BERLIN: “Yellow Letters,” a Turkish-language drama about what happens to a marriage put under extraordinary political pressure, ​won the Berlin Film Festival’s Golden Bear top prize on Saturday night.
The drama filmed in Germany but set in Turkiye follows a married actor and playwright who have to leave behind their comfortable lives after the husband is targeted by the state for posting critical content online.
“I know what (this win) means to my cast and crew who came from Turkiye, who now are getting a visibility that is on an international scale,” Turkish-German director Ilker Catak told Reuters after the award ceremony.
The director, whose previous Berlin entry “The Teachers’ Lounge” was nominated for an Oscar, said it was important that the film was not just about Turkiye, but Germany as well.
“There is a ‌sign that says ‌1933 and what we’ve seen in this country before, we must never ​forget,” ‌he ⁠said, referring ​to ⁠the year that Adolf Hitler came to power.
This year’s jury president, legendary German director Wim Wenders, praised the winner as “a movie that speaks up very clearly about the political language of totalitarianism.”
In total, 22 films had been in the running.

POLITICAL FESTIVAL
The festival maintained its reputation as the most overtly political of its peers, Venice and Cannes, with the war in Gaza in particular dominating public discussions about the films.
“If this Berlinale has been emotionally charged, that’s not a failure of the Berlinale, and it’s not a failure of cinema,” said festival director Tricia Tuttle at the opening ⁠ceremony, using the festival’s nickname.
Wenders used his final appearance as jury president to ‌urge filmmakers and activists to act as allies, not rivals, after ‌his comment that filmmakers should not be political caused Indian novelist Arundhati Roy ​to pull out.
Several award winners used their speech ‌to express solidarity with the Palestinians and other oppressed peoples.
“The least we can do here is to ‌break the silence and remind them that they are not really alone,” said Turkish filmmaker Emin Alper, whose film “Salvation” took the second-place Silver Bear Grand Jury Prize.
Palestinian-Syrian director Abdallah Al-Khatib, whose “Chronicles From the Siege” won the Perspectives section for emerging filmmakers, criticized the German government for its stance on Gaza despite concerns about crossing a red line.

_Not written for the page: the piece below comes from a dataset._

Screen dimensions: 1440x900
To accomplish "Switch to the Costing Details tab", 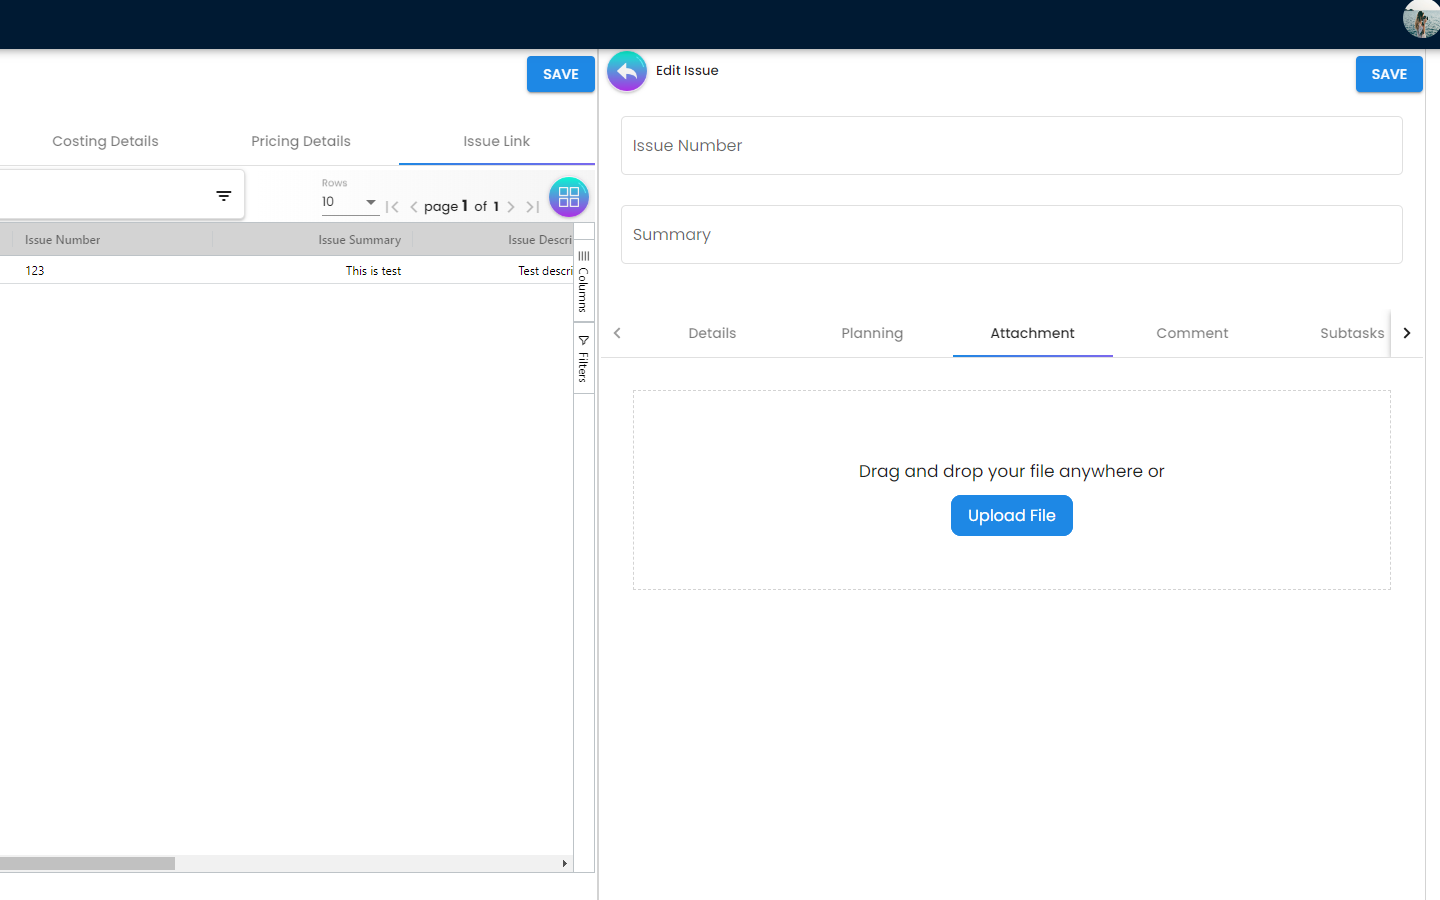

“I was under a lot of ‌pressure to participate in Berlinale for one reason only, to stand here and say: ‘The Palestinians will be free,’” he said.

SANDRA HUELLER WINS AGAIN
German actor Sandra Hueller, ⁠who starred in 2024 Oscar-winning ⁠films “Anatomy of a Fall” and “Zone of Interest,” continued her winning streak by taking home best actor for the period piece “Rose,” in which she dresses as a man.
“To me, it’s special because I won my first-ever recognition as an actor in a film at this festival 20 years ago,” Hueller told Reuters, who won best actress in 2006 for “Requiem.”
“Queen at Sea,” a drama that follows French star Juliette Binoche as she deals with her mother’s advanced dementia and its effects on her marriage, won two prizes: the third-place jury prize and best supporting actor, shared by its two elderly performers, Anna Calder-Marshall and Tom Courtenay.
Director Lance Hammer, who last competed at the festival in 2008, said he hoped that maybe “people will see this and feel some comfort or relief that they’re not alone.”
Director Grant Gee won best director for “Everybody Digs Bill Evans,” a black-and-white biographical drama starring Norwegian actor ​Anders Danielsen Lie as the US jazz pianist.
“Nina ​Roza,” about an art curator who returns to Bulgaria to verify whether a child painting prodigy is genuine, won best screenplay while “Yo (Love is a Rebellious Bird)” took the prize for outstanding artistic contribution.